Once you have read the records below, print them again exactly as they stand.

%%

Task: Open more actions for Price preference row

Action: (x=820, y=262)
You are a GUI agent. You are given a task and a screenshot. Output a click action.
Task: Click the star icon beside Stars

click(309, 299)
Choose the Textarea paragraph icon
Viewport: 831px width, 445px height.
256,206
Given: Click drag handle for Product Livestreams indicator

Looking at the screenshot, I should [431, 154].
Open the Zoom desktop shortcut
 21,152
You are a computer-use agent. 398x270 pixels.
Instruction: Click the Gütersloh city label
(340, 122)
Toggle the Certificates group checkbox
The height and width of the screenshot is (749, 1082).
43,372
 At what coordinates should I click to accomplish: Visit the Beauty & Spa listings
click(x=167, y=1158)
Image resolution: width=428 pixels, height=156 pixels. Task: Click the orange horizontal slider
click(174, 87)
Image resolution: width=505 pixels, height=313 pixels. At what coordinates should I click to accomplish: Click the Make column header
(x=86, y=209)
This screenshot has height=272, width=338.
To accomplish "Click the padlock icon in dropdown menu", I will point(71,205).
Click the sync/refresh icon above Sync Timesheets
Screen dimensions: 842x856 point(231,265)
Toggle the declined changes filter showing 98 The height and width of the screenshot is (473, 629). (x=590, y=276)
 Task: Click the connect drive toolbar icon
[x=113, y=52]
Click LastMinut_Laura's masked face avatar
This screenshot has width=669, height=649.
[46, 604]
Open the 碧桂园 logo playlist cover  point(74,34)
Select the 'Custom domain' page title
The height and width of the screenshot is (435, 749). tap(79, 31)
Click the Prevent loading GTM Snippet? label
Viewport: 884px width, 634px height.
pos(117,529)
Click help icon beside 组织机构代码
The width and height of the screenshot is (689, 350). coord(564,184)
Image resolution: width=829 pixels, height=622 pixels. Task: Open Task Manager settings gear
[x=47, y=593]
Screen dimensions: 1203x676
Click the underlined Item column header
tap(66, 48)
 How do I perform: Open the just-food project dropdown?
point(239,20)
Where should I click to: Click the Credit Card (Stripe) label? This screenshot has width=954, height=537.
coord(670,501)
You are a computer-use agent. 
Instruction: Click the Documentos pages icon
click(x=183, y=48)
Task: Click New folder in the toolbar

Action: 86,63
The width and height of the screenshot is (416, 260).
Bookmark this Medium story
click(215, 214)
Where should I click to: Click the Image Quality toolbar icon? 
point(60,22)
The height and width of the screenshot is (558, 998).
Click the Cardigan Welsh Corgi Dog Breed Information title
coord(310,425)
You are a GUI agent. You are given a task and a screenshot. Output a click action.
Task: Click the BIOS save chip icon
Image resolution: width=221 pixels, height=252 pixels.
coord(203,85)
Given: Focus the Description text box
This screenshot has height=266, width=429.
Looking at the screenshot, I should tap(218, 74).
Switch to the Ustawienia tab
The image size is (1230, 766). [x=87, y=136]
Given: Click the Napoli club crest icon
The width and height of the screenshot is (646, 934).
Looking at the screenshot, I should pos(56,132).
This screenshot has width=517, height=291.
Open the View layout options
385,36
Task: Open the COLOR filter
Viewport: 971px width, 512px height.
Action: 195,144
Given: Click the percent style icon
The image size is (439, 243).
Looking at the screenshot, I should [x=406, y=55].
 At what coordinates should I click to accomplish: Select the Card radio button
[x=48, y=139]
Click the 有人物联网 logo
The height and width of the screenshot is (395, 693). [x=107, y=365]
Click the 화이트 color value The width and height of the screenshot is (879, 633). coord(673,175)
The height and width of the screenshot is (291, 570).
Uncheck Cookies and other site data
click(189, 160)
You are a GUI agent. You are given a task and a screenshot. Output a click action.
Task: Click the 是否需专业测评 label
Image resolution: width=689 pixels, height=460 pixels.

%%

YOUR SOLUTION:
Task: Open more actions for Price preference row

Action: (x=820, y=262)
You are a GUI agent. You are given a task and a screenshot. Output a click action.
Task: Click the star icon beside Stars

click(309, 299)
Choose the Textarea paragraph icon
Viewport: 831px width, 445px height.
256,206
Given: Click drag handle for Product Livestreams indicator

Looking at the screenshot, I should [431, 154].
Open the Zoom desktop shortcut
 21,152
You are a computer-use agent. 398x270 pixels.
Instruction: Click the Gütersloh city label
(340, 122)
Toggle the Certificates group checkbox
The height and width of the screenshot is (749, 1082).
43,372
 At what coordinates should I click to accomplish: Visit the Beauty & Spa listings
click(x=167, y=1158)
Image resolution: width=428 pixels, height=156 pixels. Task: Click the orange horizontal slider
click(174, 87)
Image resolution: width=505 pixels, height=313 pixels. At what coordinates should I click to accomplish: Click the Make column header
(x=86, y=209)
This screenshot has height=272, width=338.
To accomplish "Click the padlock icon in dropdown menu", I will point(71,205).
Click the sync/refresh icon above Sync Timesheets
Screen dimensions: 842x856 point(231,265)
Toggle the declined changes filter showing 98 The height and width of the screenshot is (473, 629). (x=590, y=276)
 Task: Click the connect drive toolbar icon
[x=113, y=52]
Click LastMinut_Laura's masked face avatar
This screenshot has width=669, height=649.
[46, 604]
Open the 碧桂园 logo playlist cover  point(74,34)
Select the 'Custom domain' page title
The height and width of the screenshot is (435, 749). tap(79, 31)
Click the Prevent loading GTM Snippet? label
Viewport: 884px width, 634px height.
pos(117,529)
Click help icon beside 组织机构代码
The width and height of the screenshot is (689, 350). coord(564,184)
Image resolution: width=829 pixels, height=622 pixels. Task: Open Task Manager settings gear
[x=47, y=593]
Screen dimensions: 1203x676
Click the underlined Item column header
tap(66, 48)
 How do I perform: Open the just-food project dropdown?
point(239,20)
Where should I click to: Click the Credit Card (Stripe) label? This screenshot has width=954, height=537.
coord(670,501)
You are a computer-use agent. 
Instruction: Click the Documentos pages icon
click(x=183, y=48)
Task: Click New folder in the toolbar

Action: 86,63
The width and height of the screenshot is (416, 260).
Bookmark this Medium story
click(215, 214)
Where should I click to: Click the Image Quality toolbar icon? 
point(60,22)
The height and width of the screenshot is (558, 998).
Click the Cardigan Welsh Corgi Dog Breed Information title
coord(310,425)
You are a GUI agent. You are given a task and a screenshot. Output a click action.
Task: Click the BIOS save chip icon
Image resolution: width=221 pixels, height=252 pixels.
coord(203,85)
Given: Focus the Description text box
This screenshot has height=266, width=429.
Looking at the screenshot, I should tap(218, 74).
Switch to the Ustawienia tab
The image size is (1230, 766). [x=87, y=136]
Given: Click the Napoli club crest icon
The width and height of the screenshot is (646, 934).
Looking at the screenshot, I should pos(56,132).
This screenshot has width=517, height=291.
Open the View layout options
385,36
Task: Open the COLOR filter
Viewport: 971px width, 512px height.
Action: 195,144
Given: Click the percent style icon
The image size is (439, 243).
Looking at the screenshot, I should [x=406, y=55].
 At what coordinates should I click to accomplish: Select the Card radio button
[x=48, y=139]
Click the 有人物联网 logo
The height and width of the screenshot is (395, 693). [x=107, y=365]
Click the 화이트 color value The width and height of the screenshot is (879, 633). coord(673,175)
The height and width of the screenshot is (291, 570).
Uncheck Cookies and other site data
click(189, 160)
You are a GUI agent. You are given a task and a screenshot. Output a click action.
Task: Click the 是否需专业测评 label
Image resolution: width=689 pixels, height=460 pixels.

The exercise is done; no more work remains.